Auszug
Das pädagogische Ziel, Demokratiebewusstsein zu erzeugen, stellt sich als eine zentrale Aufgabe des politischen Unterrichts dar. Die Frage, wie erfolgreich die Schule zur Entwicklung von Demokratiebewusstsein beiträgt, lässt sich auch anhand des Unterrichts zum Rechtsextremismus untersuchen. Die extreme Rechte stellt vor allem deshalb ein besonderes Problem dar, weil sie sich der im Alltagsleben grassierenden Vorurteile und Ressentiments bedient, um gegen die demokratische Grundordnung zu hetzen. Wie leicht Lehrer oder Lehrerinnen in Schwierigkeiten geraten, wenn sie über Rechtsextremismus lehren, zeigt die psychoanalytische Rekonstruktion exemplarisch ausgewählter Schulstunden, die im Rahmen eines tiefenhermeneutischen Projektes zur Schul- und Unterrichtsforschung durchgeführt wurde1. Dabei dienen die auf diese Weise gewonnenen Einsichten in die Mikrostruktur pädagogischen Handelns dazu, Professionalisierungsdefizite pädagogischen Handelns in der Absicht aufzudecken, Mängel der Lehrerausbildung zu beheben. Es geht also nicht darum, einem Lehrer oder einer Lehrerin das Misslingen einer Schulstunde anzulasten. Ein solcher Fehlgriff würde in die Sackgasse einer Psychologisierung und Pathologisierung einer sozialwissenschaftlichen Fragestellung führen.

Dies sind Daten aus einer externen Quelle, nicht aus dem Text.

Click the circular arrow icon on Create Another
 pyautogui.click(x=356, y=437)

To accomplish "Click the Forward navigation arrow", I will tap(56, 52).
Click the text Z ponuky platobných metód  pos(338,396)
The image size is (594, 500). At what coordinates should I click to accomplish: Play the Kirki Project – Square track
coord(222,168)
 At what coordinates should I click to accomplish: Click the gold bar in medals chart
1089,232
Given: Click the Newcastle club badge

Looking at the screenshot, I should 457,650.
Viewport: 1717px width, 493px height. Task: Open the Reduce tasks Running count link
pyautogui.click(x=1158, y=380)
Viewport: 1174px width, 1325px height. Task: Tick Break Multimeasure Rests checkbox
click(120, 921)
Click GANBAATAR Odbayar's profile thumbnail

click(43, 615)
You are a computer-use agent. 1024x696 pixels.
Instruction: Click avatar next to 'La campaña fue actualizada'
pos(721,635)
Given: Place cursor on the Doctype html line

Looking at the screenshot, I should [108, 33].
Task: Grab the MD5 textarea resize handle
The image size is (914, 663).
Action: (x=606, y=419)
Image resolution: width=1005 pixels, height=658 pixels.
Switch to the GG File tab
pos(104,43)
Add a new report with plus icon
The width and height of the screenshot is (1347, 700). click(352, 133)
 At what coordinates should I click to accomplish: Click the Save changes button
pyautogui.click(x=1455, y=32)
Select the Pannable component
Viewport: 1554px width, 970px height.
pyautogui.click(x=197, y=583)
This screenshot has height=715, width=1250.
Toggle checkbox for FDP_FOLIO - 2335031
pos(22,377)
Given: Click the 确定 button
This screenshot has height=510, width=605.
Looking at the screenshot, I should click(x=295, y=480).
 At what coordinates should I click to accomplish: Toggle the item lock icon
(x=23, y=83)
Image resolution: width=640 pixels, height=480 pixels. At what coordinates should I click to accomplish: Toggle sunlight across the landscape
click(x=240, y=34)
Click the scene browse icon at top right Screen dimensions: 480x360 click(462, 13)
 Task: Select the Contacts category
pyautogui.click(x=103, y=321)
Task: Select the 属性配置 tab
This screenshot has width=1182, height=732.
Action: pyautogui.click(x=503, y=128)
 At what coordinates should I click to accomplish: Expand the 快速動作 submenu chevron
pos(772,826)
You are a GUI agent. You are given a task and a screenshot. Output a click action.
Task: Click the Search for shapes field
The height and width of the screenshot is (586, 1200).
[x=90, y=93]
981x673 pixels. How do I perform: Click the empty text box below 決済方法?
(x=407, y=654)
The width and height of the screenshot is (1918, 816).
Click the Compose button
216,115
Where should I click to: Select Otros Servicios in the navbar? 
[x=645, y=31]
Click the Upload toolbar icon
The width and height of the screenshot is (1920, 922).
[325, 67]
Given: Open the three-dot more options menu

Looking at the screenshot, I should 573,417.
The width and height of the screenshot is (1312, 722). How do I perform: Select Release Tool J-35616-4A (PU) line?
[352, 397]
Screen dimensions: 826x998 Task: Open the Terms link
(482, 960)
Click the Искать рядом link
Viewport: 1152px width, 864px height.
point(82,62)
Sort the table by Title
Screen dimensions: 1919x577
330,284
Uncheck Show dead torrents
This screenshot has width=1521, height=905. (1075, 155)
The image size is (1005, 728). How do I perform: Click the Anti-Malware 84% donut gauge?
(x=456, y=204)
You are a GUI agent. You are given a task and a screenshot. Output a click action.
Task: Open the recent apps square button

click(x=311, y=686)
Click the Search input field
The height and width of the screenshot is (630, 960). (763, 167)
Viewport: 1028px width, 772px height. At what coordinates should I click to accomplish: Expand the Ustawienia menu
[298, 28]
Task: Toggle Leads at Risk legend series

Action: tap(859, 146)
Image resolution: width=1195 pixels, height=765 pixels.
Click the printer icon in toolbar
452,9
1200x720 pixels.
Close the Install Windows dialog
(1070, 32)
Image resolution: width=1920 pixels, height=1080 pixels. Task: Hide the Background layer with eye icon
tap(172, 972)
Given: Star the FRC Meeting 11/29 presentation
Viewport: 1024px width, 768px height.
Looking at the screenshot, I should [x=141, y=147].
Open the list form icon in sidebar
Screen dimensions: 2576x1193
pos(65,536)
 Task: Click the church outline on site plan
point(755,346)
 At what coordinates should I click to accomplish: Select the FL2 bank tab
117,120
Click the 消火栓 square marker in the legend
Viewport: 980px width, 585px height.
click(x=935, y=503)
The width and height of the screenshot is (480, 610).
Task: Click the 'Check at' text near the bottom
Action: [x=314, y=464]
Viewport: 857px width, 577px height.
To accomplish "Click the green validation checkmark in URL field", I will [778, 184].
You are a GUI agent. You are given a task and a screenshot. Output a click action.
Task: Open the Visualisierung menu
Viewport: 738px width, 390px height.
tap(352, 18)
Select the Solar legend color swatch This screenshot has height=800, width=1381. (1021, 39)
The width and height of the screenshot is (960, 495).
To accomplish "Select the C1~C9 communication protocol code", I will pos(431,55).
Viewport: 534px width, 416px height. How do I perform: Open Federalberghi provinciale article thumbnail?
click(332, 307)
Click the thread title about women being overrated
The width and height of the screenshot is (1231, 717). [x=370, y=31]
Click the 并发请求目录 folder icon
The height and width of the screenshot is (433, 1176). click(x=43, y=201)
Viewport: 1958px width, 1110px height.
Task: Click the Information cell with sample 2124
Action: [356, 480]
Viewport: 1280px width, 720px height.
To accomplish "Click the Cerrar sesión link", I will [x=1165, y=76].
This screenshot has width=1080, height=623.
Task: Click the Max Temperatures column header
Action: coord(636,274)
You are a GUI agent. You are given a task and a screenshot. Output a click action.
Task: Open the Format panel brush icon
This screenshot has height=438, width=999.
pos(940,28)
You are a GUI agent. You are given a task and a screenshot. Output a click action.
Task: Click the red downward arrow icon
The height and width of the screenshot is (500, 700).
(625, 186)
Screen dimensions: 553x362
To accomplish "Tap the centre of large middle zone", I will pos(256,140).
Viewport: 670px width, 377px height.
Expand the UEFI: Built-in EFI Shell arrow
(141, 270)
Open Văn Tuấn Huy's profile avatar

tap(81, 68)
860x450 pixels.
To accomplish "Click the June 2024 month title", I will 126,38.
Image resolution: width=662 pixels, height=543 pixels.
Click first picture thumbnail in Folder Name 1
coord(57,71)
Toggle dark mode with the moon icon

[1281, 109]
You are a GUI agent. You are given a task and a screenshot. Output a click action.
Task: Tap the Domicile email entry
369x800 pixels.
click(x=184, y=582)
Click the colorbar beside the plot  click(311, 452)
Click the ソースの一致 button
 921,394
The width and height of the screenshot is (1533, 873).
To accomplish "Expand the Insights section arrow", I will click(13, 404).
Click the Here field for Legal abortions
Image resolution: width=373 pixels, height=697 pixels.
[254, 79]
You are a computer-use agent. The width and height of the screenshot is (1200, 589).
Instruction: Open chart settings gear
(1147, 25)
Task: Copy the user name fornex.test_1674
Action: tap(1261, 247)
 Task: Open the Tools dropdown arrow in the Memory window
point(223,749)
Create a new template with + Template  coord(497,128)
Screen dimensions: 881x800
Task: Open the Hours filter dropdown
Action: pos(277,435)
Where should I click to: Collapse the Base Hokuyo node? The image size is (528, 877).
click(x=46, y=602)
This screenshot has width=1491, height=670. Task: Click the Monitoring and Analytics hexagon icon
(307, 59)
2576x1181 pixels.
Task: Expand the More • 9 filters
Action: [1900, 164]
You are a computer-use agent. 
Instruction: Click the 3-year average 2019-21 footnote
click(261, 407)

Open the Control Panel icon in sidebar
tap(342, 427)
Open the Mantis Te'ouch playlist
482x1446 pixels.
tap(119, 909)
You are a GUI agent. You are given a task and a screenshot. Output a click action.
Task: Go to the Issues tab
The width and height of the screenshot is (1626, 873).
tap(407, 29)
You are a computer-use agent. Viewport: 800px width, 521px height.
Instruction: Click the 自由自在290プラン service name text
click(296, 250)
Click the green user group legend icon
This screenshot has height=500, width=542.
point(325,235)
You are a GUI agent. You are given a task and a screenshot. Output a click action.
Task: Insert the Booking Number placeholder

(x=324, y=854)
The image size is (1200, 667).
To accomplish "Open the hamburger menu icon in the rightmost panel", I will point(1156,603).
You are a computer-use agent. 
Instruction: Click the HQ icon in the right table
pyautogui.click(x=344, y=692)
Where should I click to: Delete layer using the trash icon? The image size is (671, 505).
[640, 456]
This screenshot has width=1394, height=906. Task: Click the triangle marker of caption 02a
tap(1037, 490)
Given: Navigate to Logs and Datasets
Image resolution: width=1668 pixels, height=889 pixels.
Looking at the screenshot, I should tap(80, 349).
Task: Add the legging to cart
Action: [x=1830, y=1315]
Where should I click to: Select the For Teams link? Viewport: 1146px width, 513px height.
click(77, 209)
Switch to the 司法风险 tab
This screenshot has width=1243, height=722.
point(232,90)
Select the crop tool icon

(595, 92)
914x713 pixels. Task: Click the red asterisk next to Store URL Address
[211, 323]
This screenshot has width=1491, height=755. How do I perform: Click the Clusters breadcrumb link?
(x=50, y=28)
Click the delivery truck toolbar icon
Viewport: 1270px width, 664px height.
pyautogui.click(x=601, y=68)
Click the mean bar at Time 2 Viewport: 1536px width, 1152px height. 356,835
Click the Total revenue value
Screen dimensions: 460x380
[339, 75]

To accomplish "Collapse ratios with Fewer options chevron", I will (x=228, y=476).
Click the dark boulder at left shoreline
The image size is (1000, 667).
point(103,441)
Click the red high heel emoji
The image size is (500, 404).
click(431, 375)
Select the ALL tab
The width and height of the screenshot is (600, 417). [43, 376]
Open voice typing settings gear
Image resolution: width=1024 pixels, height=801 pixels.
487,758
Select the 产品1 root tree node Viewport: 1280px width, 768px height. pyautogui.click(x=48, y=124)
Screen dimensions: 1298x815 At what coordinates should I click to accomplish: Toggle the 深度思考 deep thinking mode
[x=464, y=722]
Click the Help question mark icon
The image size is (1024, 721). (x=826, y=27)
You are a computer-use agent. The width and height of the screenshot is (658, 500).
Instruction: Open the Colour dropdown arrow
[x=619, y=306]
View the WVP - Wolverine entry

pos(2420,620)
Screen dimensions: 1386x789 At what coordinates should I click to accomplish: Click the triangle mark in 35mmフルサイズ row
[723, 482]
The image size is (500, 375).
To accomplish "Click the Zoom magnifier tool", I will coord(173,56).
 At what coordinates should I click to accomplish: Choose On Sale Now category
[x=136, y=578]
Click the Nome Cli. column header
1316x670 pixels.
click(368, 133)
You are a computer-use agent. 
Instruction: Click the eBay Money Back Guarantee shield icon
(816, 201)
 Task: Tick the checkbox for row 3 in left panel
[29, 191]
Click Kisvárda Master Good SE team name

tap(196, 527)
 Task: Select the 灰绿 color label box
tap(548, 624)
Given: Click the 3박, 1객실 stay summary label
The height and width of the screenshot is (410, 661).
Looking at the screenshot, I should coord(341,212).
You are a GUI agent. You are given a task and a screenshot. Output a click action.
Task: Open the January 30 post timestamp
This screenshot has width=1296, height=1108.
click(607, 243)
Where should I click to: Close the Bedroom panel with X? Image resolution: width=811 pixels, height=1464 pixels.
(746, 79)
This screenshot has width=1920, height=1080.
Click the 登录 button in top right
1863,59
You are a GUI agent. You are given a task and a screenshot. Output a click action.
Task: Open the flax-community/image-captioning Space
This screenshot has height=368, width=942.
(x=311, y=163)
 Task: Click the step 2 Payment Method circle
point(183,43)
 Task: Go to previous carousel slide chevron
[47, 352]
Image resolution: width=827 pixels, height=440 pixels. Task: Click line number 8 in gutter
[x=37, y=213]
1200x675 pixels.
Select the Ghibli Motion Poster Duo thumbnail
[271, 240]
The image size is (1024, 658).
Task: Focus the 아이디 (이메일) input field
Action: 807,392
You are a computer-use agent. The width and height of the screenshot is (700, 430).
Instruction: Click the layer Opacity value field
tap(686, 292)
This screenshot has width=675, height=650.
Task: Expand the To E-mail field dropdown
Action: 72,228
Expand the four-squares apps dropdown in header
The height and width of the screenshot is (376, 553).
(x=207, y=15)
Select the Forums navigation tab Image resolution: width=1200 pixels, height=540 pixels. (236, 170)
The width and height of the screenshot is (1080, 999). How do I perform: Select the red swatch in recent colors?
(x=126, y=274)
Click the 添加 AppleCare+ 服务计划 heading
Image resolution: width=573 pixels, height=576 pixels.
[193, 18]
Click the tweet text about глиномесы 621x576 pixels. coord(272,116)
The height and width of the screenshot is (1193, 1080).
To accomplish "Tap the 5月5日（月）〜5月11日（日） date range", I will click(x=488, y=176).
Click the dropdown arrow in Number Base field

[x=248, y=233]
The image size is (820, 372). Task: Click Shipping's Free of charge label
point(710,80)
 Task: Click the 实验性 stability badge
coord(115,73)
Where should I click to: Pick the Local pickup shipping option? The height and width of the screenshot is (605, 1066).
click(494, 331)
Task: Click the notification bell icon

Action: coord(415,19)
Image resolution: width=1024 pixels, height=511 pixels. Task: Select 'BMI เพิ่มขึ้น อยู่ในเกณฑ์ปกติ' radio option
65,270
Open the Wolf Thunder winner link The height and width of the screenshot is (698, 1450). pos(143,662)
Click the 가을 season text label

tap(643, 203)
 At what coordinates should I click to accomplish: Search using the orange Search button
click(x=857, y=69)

Vielmehr geht es um die exemplarische Untersuchung eines strukturellen Problems: Im Rahmen universitärer Ausbildung erlernen LehrerInnen zwar die notwendigen Techniken der Vermittlung von Wissen, ja, sie werden auch dazu angeleitet, im Sinne bestimmter moralischer Grundwerte Normenbewusstsein zu erzeugen.
Vergleiche zur hermeneutischen Schul- und Unterrichtsforschung auch Kokemohr, Marotzki 1985, Koring 1989, Grammes, Weißeno 1993, Combe, Helsper 1994.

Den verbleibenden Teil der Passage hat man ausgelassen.